O acordo teve base no diagnóstico
iniciado em janeiro do mesmo ano, sob a coordenação
da ONG Ecoporé, com apoio do WWF-Brasil.
Foram levantadas as características da pesca
local, como locais preferidos pelos pescadores,
apetrechos utilizados, espécies mais procuradas
e dias de maior intensidade da atividade. Além
disso, foram também pesquisados aspectos
ecológicos dos peixes do Lago do Cuniã,
como época, local e período de reprodução.
Das 100 famílias que habitam
a Resex, cerca de 80 dependem da pesca para sobreviver.
“Não é apenas uma fonte de renda,
mas também o principal alimento consumido
pelos moradores”, relata o biólogo Túlio
Araújo, coordenador de projeto da Ecoporé.
A partir do diagnóstico,
iniciou-se, com participação da comunidade,
a discussão que serviu de base para o acordo
de pesca. “Quando não existem regras, acontece
claramente uma pressão nos estoques do lago.
O objetivo do acordo é assegurar que todos
possam usufruir do recurso, garantindo a preservação
das espécies”, concluiu Túlio Araújo.
Os pescadores da Resex do Lago
do Cuniã receberam capacitação
para que pudessem participar de forma ativa na construção
e na implementação dos acordos. Uma
dessas ações de capacitação
foi a visita de pescadores do Município de
Manoel Urbano, no Acre, que já vêm
trabalhando com acordos de pesca desde 2005.

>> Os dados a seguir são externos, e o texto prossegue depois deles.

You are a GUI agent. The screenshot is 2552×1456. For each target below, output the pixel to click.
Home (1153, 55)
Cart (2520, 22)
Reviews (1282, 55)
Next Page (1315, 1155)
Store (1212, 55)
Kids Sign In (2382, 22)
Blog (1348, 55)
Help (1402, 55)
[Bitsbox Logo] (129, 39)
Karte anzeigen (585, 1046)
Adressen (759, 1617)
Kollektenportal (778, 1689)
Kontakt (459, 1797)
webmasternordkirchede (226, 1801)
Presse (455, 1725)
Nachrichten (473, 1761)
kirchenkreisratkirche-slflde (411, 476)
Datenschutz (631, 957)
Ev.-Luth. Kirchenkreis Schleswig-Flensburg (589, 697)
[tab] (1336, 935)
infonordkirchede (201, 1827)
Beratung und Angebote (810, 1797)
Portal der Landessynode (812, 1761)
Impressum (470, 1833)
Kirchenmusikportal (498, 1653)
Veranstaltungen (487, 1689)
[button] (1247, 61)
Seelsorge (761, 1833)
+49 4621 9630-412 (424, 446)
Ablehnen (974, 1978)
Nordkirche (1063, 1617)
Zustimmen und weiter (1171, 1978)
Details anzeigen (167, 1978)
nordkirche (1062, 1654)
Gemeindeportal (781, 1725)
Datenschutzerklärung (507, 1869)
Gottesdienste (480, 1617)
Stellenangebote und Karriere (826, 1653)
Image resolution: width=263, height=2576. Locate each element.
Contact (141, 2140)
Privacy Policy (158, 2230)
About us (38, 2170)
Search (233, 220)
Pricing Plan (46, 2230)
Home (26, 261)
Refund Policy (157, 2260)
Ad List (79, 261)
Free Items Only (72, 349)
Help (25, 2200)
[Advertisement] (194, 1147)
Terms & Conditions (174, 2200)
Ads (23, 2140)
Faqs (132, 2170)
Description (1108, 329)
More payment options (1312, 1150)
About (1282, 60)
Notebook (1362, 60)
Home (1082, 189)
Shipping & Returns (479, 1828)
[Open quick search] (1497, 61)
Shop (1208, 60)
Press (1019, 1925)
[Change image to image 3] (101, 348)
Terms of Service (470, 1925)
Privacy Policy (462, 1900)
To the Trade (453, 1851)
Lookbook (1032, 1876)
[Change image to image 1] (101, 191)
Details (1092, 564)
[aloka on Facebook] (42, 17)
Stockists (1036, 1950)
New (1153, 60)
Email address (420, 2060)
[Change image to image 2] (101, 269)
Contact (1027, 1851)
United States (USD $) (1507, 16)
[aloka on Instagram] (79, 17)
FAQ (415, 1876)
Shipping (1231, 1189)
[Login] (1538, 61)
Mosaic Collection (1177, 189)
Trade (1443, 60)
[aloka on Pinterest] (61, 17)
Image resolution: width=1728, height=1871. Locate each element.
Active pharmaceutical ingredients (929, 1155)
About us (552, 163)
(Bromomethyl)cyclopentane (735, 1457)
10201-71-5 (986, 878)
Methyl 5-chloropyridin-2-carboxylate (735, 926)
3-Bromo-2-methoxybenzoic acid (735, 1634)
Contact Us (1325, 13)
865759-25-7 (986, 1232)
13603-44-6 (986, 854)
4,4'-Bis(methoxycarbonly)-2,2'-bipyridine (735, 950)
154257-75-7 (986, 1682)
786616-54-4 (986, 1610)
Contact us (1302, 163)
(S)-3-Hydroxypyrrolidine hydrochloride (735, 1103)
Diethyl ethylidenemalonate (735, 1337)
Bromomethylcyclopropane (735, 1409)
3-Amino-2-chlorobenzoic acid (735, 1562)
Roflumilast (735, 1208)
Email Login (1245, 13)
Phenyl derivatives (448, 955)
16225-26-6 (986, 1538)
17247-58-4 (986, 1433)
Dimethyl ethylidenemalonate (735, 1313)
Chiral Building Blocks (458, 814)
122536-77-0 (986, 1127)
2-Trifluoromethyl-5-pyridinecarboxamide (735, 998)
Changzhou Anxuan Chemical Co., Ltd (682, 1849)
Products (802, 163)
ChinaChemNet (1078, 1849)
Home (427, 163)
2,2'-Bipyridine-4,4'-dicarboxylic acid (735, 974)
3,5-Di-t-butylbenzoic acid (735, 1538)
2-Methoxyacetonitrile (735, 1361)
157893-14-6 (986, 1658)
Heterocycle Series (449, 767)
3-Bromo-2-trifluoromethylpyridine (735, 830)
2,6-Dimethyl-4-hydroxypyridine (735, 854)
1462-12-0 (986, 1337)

Foram trocadas experiências
sobre o processo de contagem dos peixes – essencial
para definir limites para a pesca e para avaliar
os acordos – e também sobre o processo de
zoneamento dos lagos, que permite um melhor planejamento
das regras e da utilização dos recursos
pesqueiros.
Ailton Lopes, presidente da Associação
dos Moradores do Lago Cuniã, avalia de forma
positiva o processo de gestão participativa
da Resex. “As reuniões comunitárias
para discutir nossos problemas são muito
importantes. Fazíamos antes muita pesca desordenada,
agora é possível ver quais espécies
estão diminuindo e têm que ser preservadas,
pelo benefício de todos nós”, avaliou.
Cristiano Andrei, analista ambiental
do ICMBio, é há quase dois anos o
chefe da Resex do Lago do Cuniã. Para ele,
o ponto forte dos acordos de pesca é o caráter
participativo. “Não se trata de um monte
de regras que vêm de cima para baixo. Os acordos
foram elaborados após reuniões em
cada uma das comunidades que compõem a Reserva
Extrativista”, salientou.
O WWF-Brasil apóia os acordos
de pesca desde 1996, nos estados de Pará,
Amazonas, Acre e Rondônia, por intermédio
de projetos demonstrativos, tais como o Projeto
Várzea em Santarém e o Projeto Alto
Purus no Acre. Até o momento, mais de 1 milhão
de hectares em sistemas de lagos já são
objetos de acordos realizados com o apoio da organização
não-governamental. Com a multiplicação
das experiências bem-sucedidas, o objetivo
é magnificar as áreas trabalhadas,
aplicando técnicas e ações
de sucesso em outras regiões amazônicas.
Segundo Antonio Oviedo, doutor
em desenvolvimento sustentável e técnico
do WWF-Brasil, uma das principais vantagens dos
acordos de pesca é, além da conservação
dos ecossistemas aquáticos, otimizar a atividade
pesqueira, reduzindo o esforço de pesca das
comunidades. “Com uma pesca sustentável,
o pescador tem mais tempo livre para se dedicar
a outras atividades, diversificando suas fontes
de renda e reduzindo a pressão sobre os estoques
pesqueiros”, concluiu.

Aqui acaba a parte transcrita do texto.